Disclaimer: my experience is anecdotal only. I do not recommend that anyone follow my lead in acting as your own physician lest you discover you have a misguided fool for a patient. I do encourage anyone wrestling with this scourge to invest the time necessary for adequate research. I’d also request that inquiries be made to your Dermatologists concerning BEC5 and that the input be posted here. I’ll update on any significant developments.

I wish it were a publically traded company.

Cool. It’s been a struggle for pharmacist finding the exact cure for this disease. Well, they should try combining all aspect and try considering some points. We’ll never know what are the results are.




I asked my dermatologist about this stuff and she said don't do it! There is a product on the market that can be used on Basal cell carcinomas called Aldara that has proven to be effective on some patients. A friend of mine had an adverse reaction to it that was almost mis-diagnosed as Hodgkins because of swelling in her lymph nodes in her neck! However, the treatment was successful and the lymph swelling went away.

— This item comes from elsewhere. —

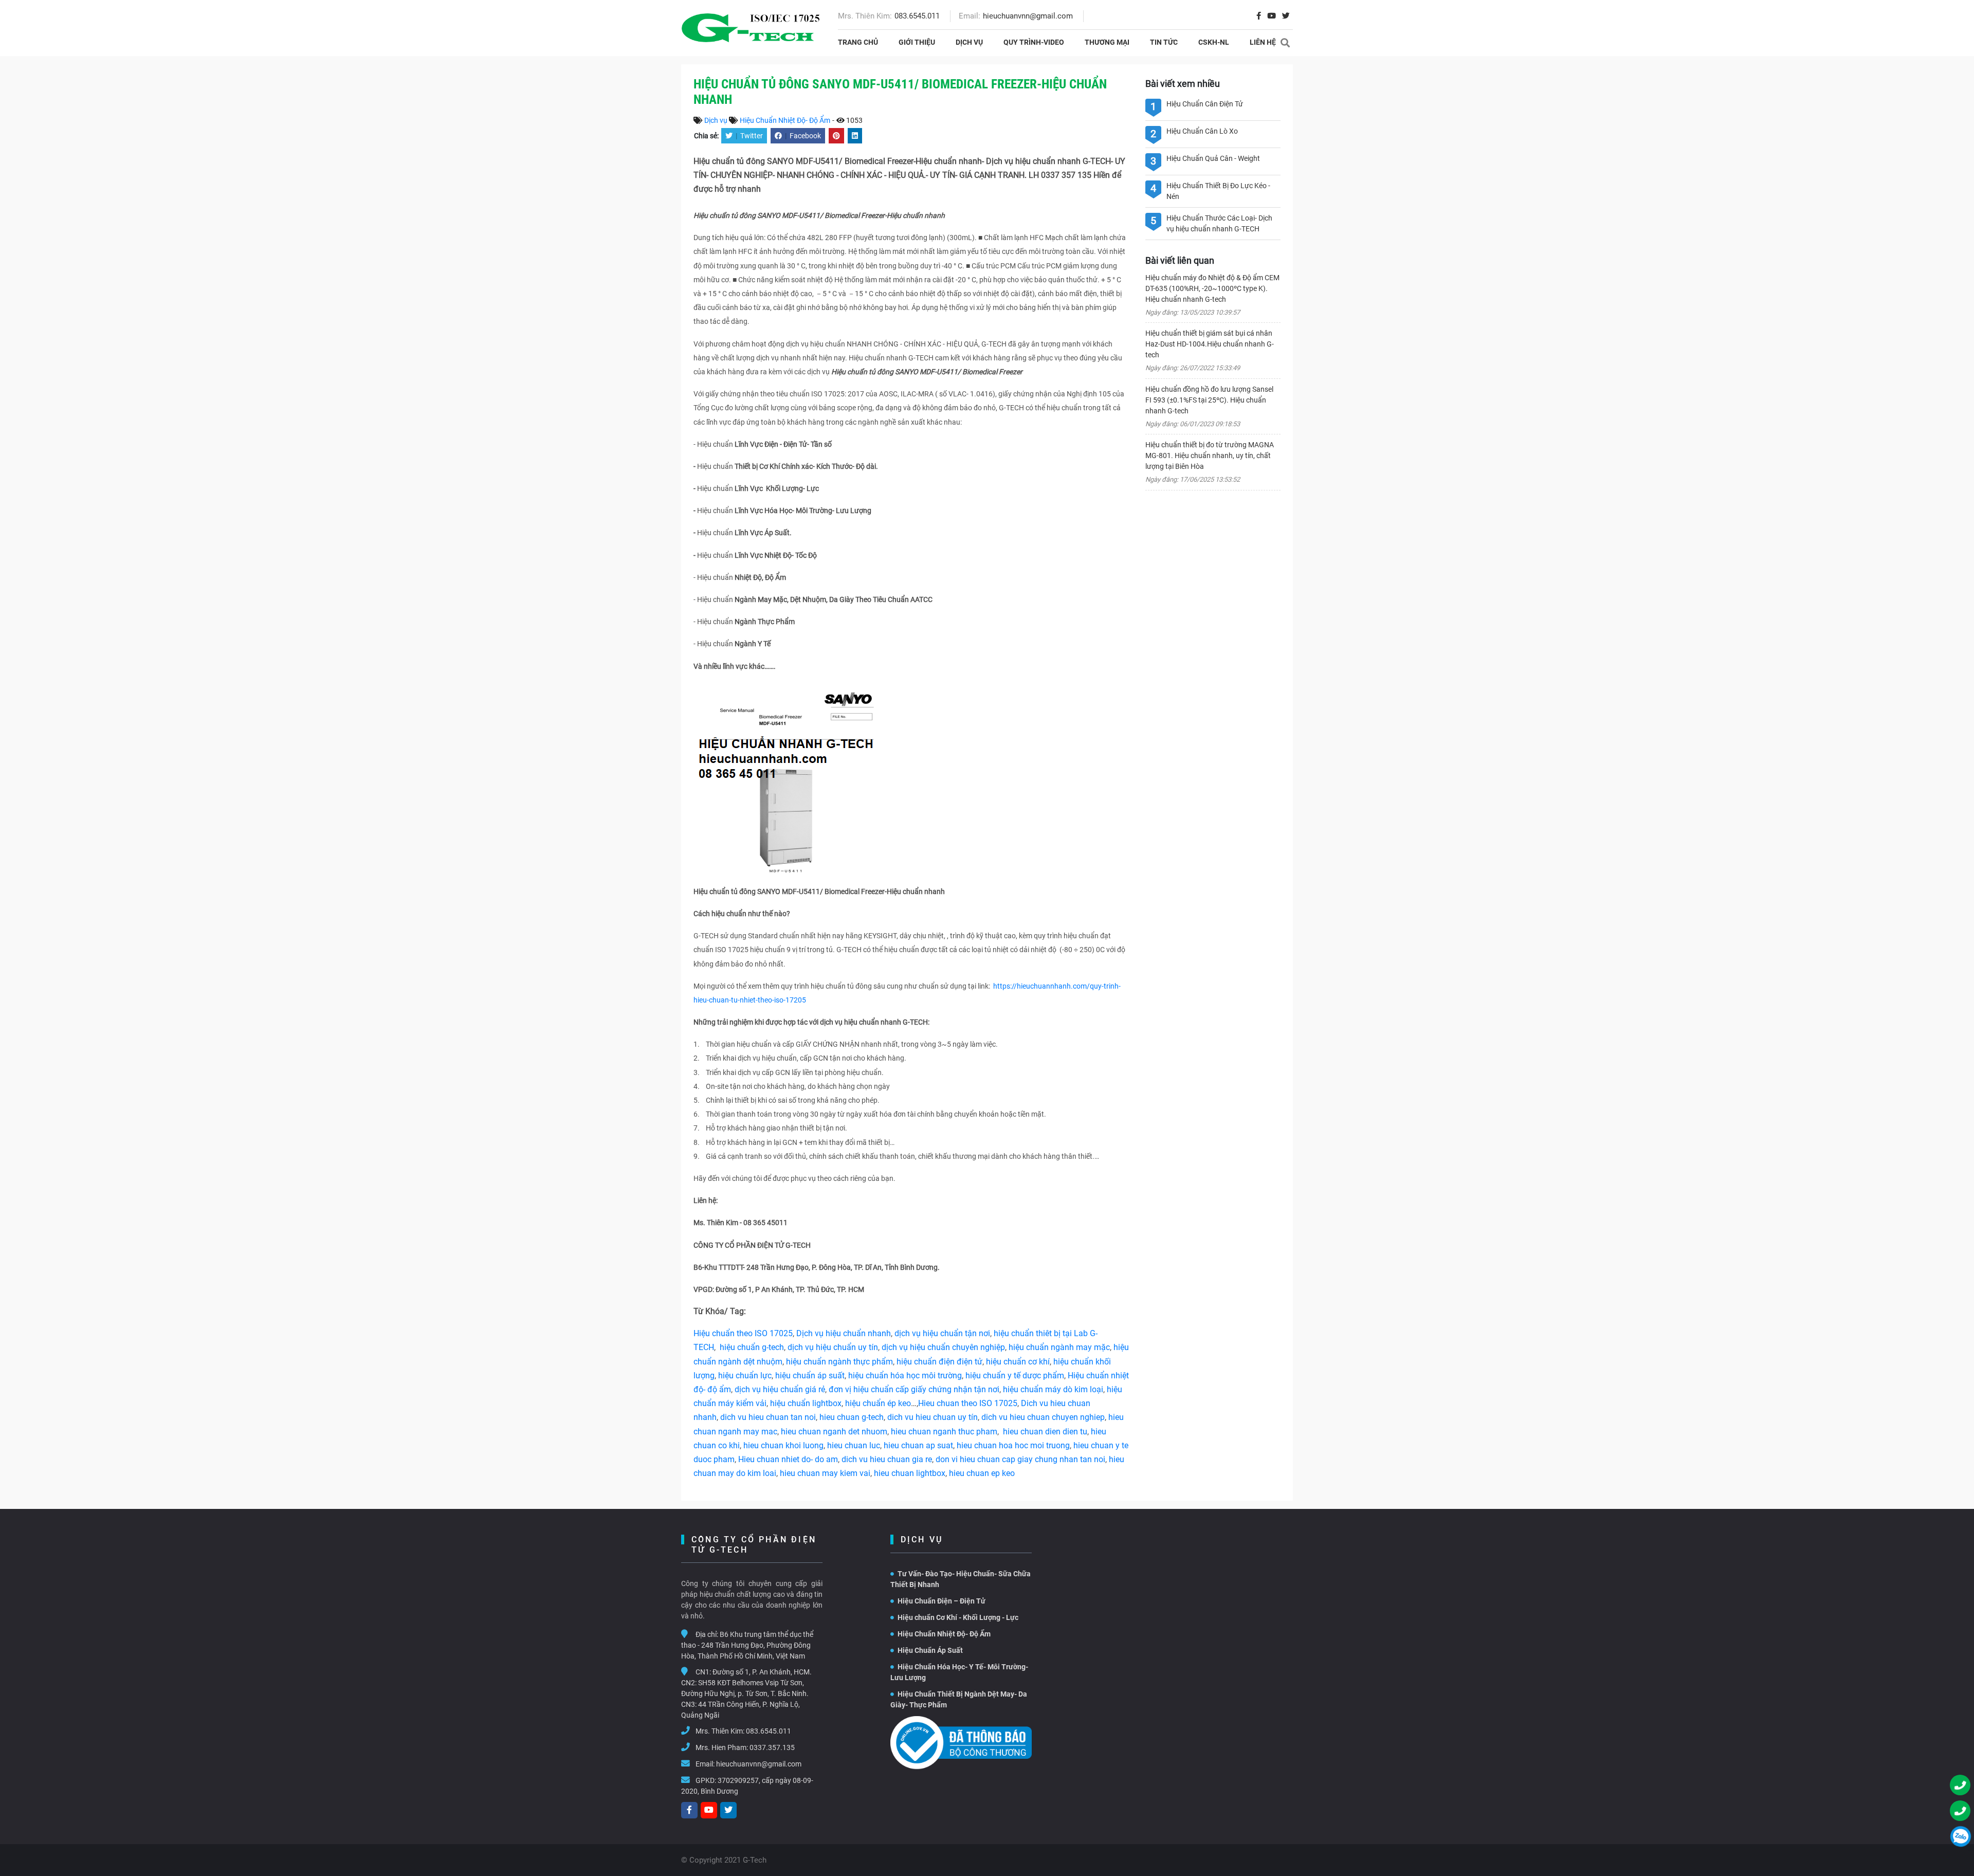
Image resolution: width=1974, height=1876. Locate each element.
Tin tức (1164, 42)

My dermatologist has prescribed a topical cream called Efudex on two occasions that actually does attack pre-cancerous cells on the face and neck. It attacks pre-cancers and leaves normal skin cells alone and anything that looks suspicious after treatment is biopsied.  It's not prescribed on other areas like arms and back and I've tried it on my scalp with no results. What this does is saves you from biopsies and excissions later on. Probably not 100% effective, but it beats getting pre-cancers frozen or leaving them alone until they become a basal cell or squamous cell carcinoma and having mohs surgery done on your nose and lip (been there, done that!).

Bottom line, if you've had skin cancers or pre-cancers or you have a family history of skin cancers, don't ignore the warning signs.

As for me, I had a scab on my lower lip that wouldn't heal, and at my mom's insistence, went to my dermatolgist and had it biopsied. Turned out to be a squamous cell carcinoma, 5 mohs surgeries and 8 hours later, I had a large portion of my lower lip removed. Amazingly, you could hardly tell after it was all healed up. Sure looked like hell for the first couple of weeks though (not to mention trying to keep a bandaid on the lower lip). If I'd gone and gotten it checked early, the biopsy/ensuing surgery would have been much less invasive. Live and learn, I guess.